Trecho selecionado -
····················
É um momento de não rara dificuldade, querida Ivelise, colegas e familiares de Nelson Pereira dos Santos, porque se espera que o Presidente cumpra o rito, pronuncie poucas palavras, corifeu de um coro antigo, que traduza, quanto possível, o sentimento da Casa, dos companheiros e de quantos se reúnem em torno da figura luminosa de Nelson Pereira dos Santos.
Querida Ivelise, somos testemunhas de seu amor a Nelson, vivido de modo intenso, de parte a parte, e cuidadoso. Prova desses atributos consolidou-se na travessia recente, cheia de desafios, dolorosa, partilhada pela família, tornada pelo afeto algo mais leve.
Meu caro Nelson, a emoção não tem métrica, estamos cercados de lágrimas-nuvens, saudade, comoção. Ao mesmo tempo, tristes e feridos, mas consolados, na dimensão fraterna que organiza a presente cerimônia de adeus. Não se contava com a sua morte. Certas pessoas não deviam partir, sobretudo em momentos ásperos da História.
Como disse Tarkovsky, o cineasta esculpe o tempo. Nelson Pereira dos Santos, ao cinzelar imagens vigorosas de nossa identidade, quando o Brasil ainda mal se conhecia, deu protagonismo à cidade, como conversamos Ana Maria Machado e eu, cidade multiforme, dando início a um diálogo raro de uma cidade nada transitiva, alvejada pela desigualdade.
Nelson teve a ousadia não apenas de denunciar, mas de criar uma estética da denúncia, humanista, corajosa, que transcendesse leituras fundamentalistas. A desigualdade nítida. Uma estética para compreendê-la e uma ética para denunciá-la: instância permanente de emancipação.
À direita de Nélson, nesta sala dos poetas românticos, encontra-se Castro Alves. A cadeira de Nelson não é uma contradição no adjetivo. Nelson e Castro Alves possuem não raras convergências, sob uma perspectiva generosa, batendo-se para o fim de modos assimétricos, contra a injustiça, no cinema e na praça, que é do povo, integra e não separa, sob uma ótica republicana incontornável.
····················
[Dados de alvos de clique]

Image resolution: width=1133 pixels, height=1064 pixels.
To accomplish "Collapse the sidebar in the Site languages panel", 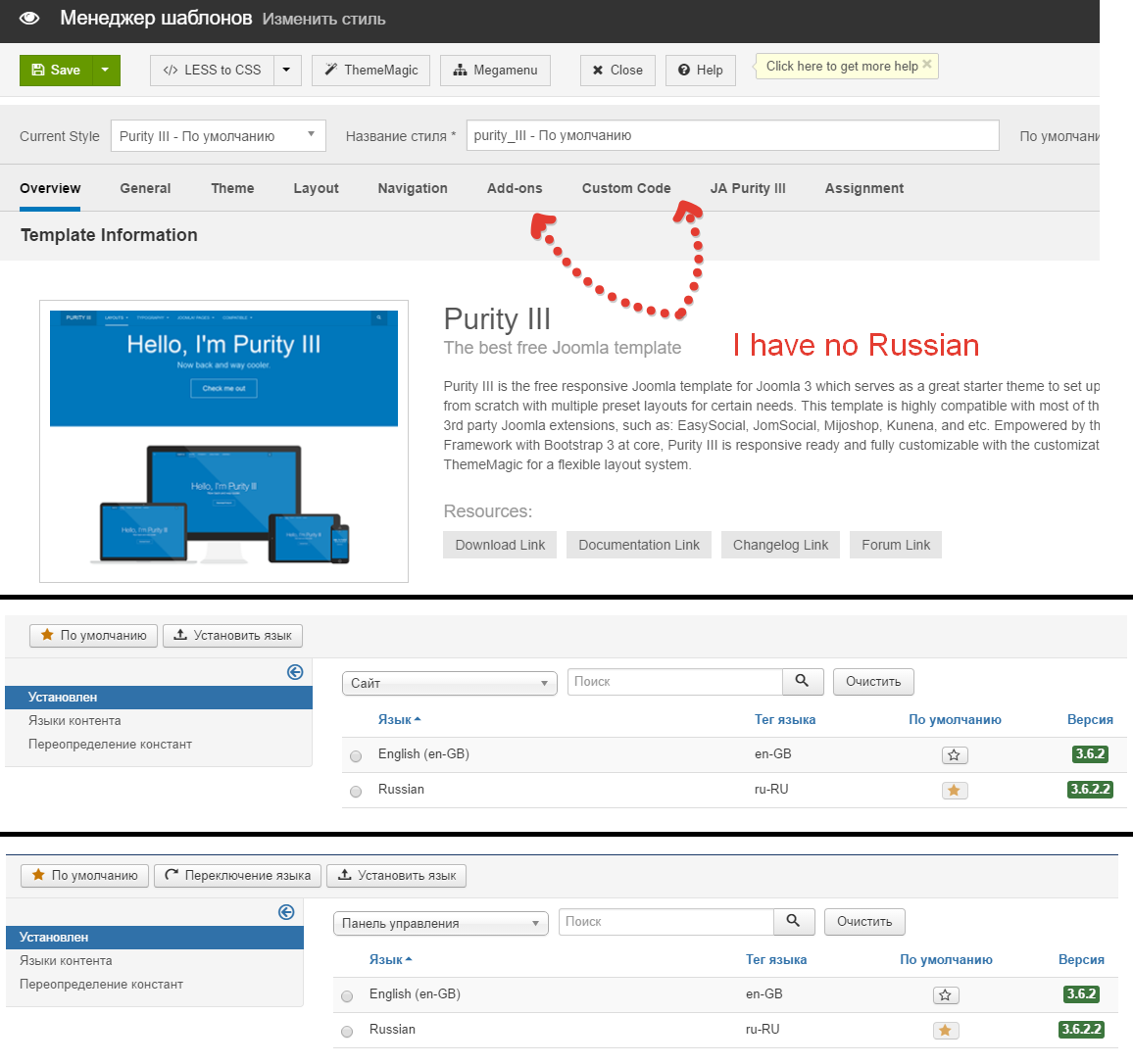I will coord(295,672).
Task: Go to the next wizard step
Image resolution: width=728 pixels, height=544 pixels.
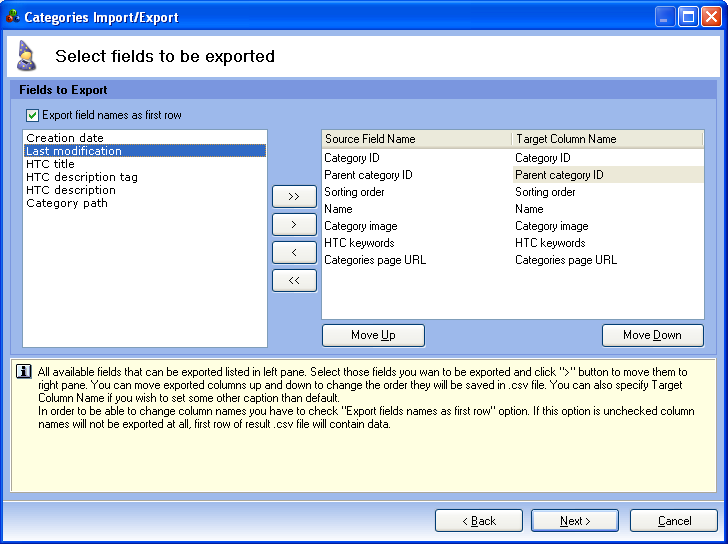Action: point(574,520)
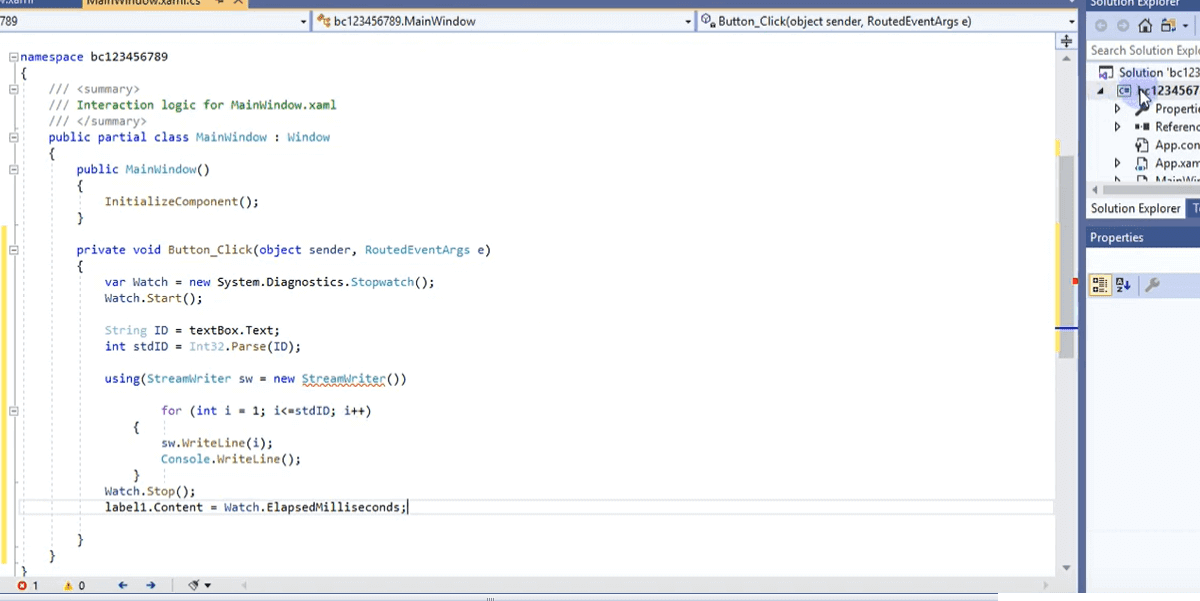Toggle Categorized view in the Properties panel
Screen dimensions: 1200x601
pos(1100,282)
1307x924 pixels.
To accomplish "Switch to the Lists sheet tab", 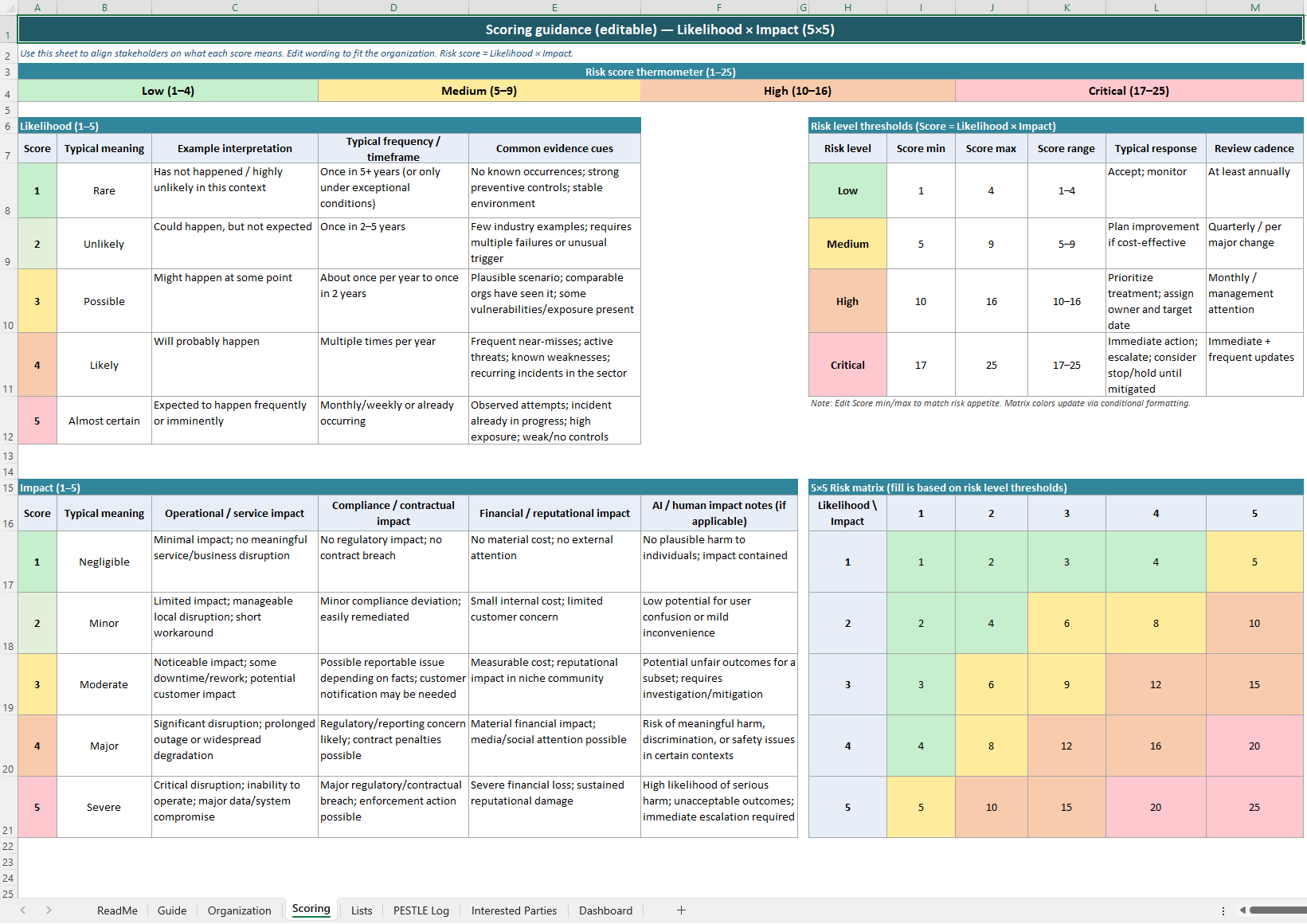I will [362, 910].
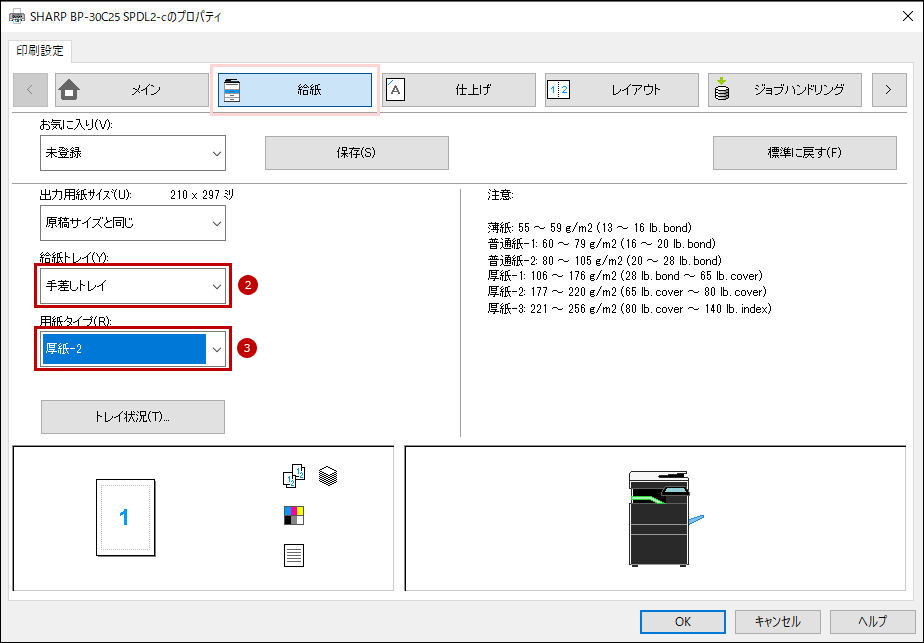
····················
Suas tarefas -
1) No discurso de despedida a Nelson Pereira dos Santos, o que Tarkovsky disse que o cineasta faz?
2) Passe para o inglês esta frase do discurso de despedida a Nelson Pereira dos Santos: "Certas pessoas não deviam partir, sobretudo em momentos ásperos da História."
3) Dê continuidade ao discurso de despedida a Nelson Pereira dos Santos, começando logo depois da última frase.
Os itens não têm nenhum papel nesta atividade.

Respostas -
1) O cineasta esculpe o tempo.

2) Certain people should not leave, especially in harsh moments of History.

3)
Nelson amou como poucos a cultura popular, antes que muitos percebessem essa riqueza. Criou imagens antológicas, que até hoje povoam nossas retinas. A sua obra não pertence a seu autor, é propriedade de nossa gente e do futuro. O autor viverá para sempre. Esse ‘escultor do tempo’ está de viagem e leva um amuleto, no dia da festa popular de São Jorge, a poucos passos daqui, onde o povo se reconhece, nos terreiros e igrejas. “O amuleto de Ogum” é um filme que todos conhecem, todos celebram, porque é um símbolo de nosso amigo Nelson, um amuleto de partes dispersas que se integram a partir de uma obra generosa, de um olhar temperado e produtivo, dedicado ao povo brasileiro.
Querido Nelson, é difícil falar de você sem perder o fio de uma razão, conter as lágrimas. Ouço de algum canto da sala a sua gargalhada tão sonora, tão independente, salvo-conduto por tantos e diversos territórios que você atravessou sem se fixar. Uma ode à sua independência. Em todos os espaços, você jamais negociou a sua verdade, simples e altivo, suave e corajoso.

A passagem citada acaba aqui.